_Set exercise A_:
Answer these questions using the Konta passage:
(i) To which Spanish city did Konta move her training base?
(ii) Which coach suggested that she work with mental coach Juan Coto?
(iii) Who ended Konta's winning run in the fourth round in New York?
_Set exercise B_:
Carry the Konta passage forward, continuing it from its last sentence.

4. She had been working with experienced Spanish coaches – Jose Manuel Garcia and Esteban Carril – from August, 2014. After the Lawn Tennis Association (LTA) made a pay cut in her funding at the end of 2014, Konta moved her training base to Gijon, Spain to work with her Spanish coaches on a full-fledged basis. That eventually proved to be one of the best decisions she ever took for her career.
5. After being suggested by Carril, she started working with mental coach, Juan Coto from October, 2014. It became the backbone of Konta’s meteoric rise as Coto infused her with self-belief that was previously lacking.
6. She turned pro in 2008, but Konta announced herself on the WTA Tour only last year as she started racking up wins and scalping higher-ranked players from WTA Eastbourne during the grass season. After losing to Maria Sharapova at the first round of Wimbledon, she went on a 16-match winning streak that included upsets of Garbine Muguruza and Andrea Petkovic at the US Open. Konta’s run came to an end at the hands of Petra Kvitova in the fourth round at New York which was her best-ever result at a Slam until this year’s Australian Open.

_Data rows_:
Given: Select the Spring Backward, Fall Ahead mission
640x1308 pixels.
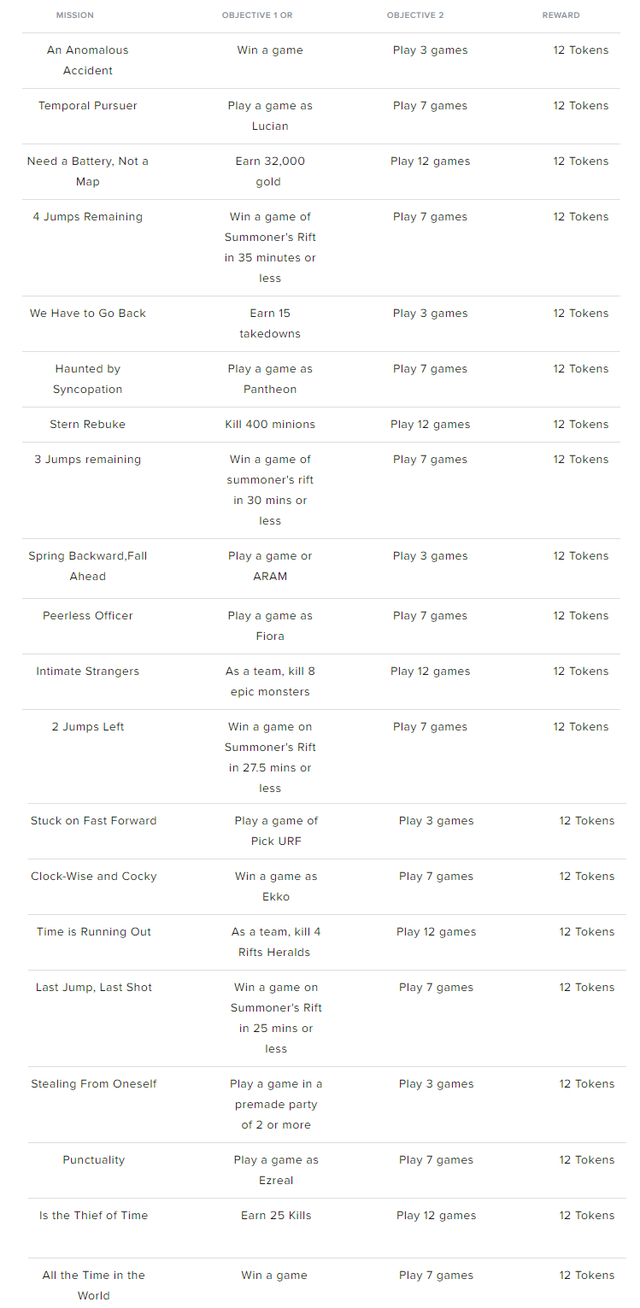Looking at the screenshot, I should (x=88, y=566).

--

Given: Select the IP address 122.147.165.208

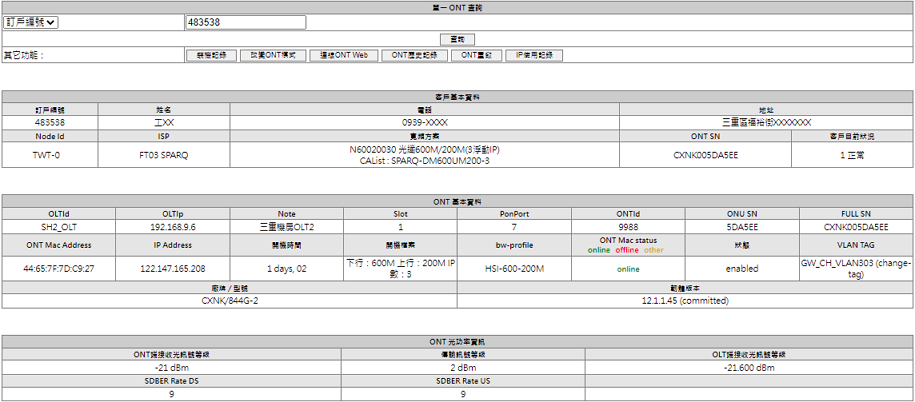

_Exercise result A_:
(i) Gijon
(ii) Esteban Carril
(iii) Petra Kvitova

_Exercise result B_:
7. She continued her brilliant form at the WTA Premier event in Wuhan where she reached the quarter-finals and bowed out in a tight three-setter to Venus Williams, the same player whom she beat in the opening round of the 2016 Australian Open. At Wuhan, she also upset the World No. 2 Simona Halep and had a win over Victoria Azarenka, who retired after losing the first set.
8. Her spectacular second half of 2015 saw her end the season ranked 47th which was a jump of 103 places from her ranking of 150th at the end of 2014. Konta is projected to enter the top-30s for the very first time after her remarkable success at the Australian Open.
9. Konta’s performances at the Australian Open witnessed a dramatic turnaround in a span of 12 months. Last year, she had bowed out of the first round of qualifying after losing to Anna Tatishvili of the USA, 4-6, 5-7.
10. This is Konta’s main draw debut at the Australian Open, which makes her achievement even more impressive. She is the first debutante to go as far as the semi-finals since Canadian Eugenie Bouchard in 2014.